WHAT YOU ARE ASKED TO DO
In the data below, find the line that contains "The width and" and the line that contains "Task: Go to Review and create step". Copy both, plus every line between them, exactly.

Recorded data
= = = =

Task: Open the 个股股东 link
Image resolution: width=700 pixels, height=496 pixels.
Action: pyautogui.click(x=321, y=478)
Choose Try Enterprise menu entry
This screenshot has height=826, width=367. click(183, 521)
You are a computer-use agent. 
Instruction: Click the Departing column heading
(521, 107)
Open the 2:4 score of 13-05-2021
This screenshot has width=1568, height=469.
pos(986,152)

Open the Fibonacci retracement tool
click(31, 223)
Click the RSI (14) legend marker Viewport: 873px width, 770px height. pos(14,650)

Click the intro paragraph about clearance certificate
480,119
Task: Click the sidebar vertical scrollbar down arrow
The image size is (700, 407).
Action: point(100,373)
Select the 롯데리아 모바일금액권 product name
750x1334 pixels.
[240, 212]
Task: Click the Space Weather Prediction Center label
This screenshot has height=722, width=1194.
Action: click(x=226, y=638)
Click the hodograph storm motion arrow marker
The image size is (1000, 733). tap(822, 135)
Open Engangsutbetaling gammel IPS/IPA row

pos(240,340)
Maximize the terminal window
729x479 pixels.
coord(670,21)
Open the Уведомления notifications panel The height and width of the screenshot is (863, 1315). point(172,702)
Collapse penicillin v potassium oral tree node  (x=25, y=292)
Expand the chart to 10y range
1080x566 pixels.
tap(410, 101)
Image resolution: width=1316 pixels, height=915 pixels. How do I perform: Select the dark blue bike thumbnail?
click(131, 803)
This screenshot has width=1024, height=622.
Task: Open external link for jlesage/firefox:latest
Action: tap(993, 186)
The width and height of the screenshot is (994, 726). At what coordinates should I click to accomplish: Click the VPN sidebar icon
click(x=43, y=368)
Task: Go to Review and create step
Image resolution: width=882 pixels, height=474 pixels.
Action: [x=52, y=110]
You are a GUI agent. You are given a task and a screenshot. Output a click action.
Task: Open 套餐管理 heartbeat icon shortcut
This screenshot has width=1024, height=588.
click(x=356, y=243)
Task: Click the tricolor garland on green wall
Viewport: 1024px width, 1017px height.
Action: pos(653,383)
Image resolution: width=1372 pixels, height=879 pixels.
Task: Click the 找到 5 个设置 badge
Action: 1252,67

= = = =

RESULT BELOW
The width and height of the screenshot is (994, 726). At what coordinates should I click to accomplish: Click the VPN sidebar icon
click(x=43, y=368)
Task: Go to Review and create step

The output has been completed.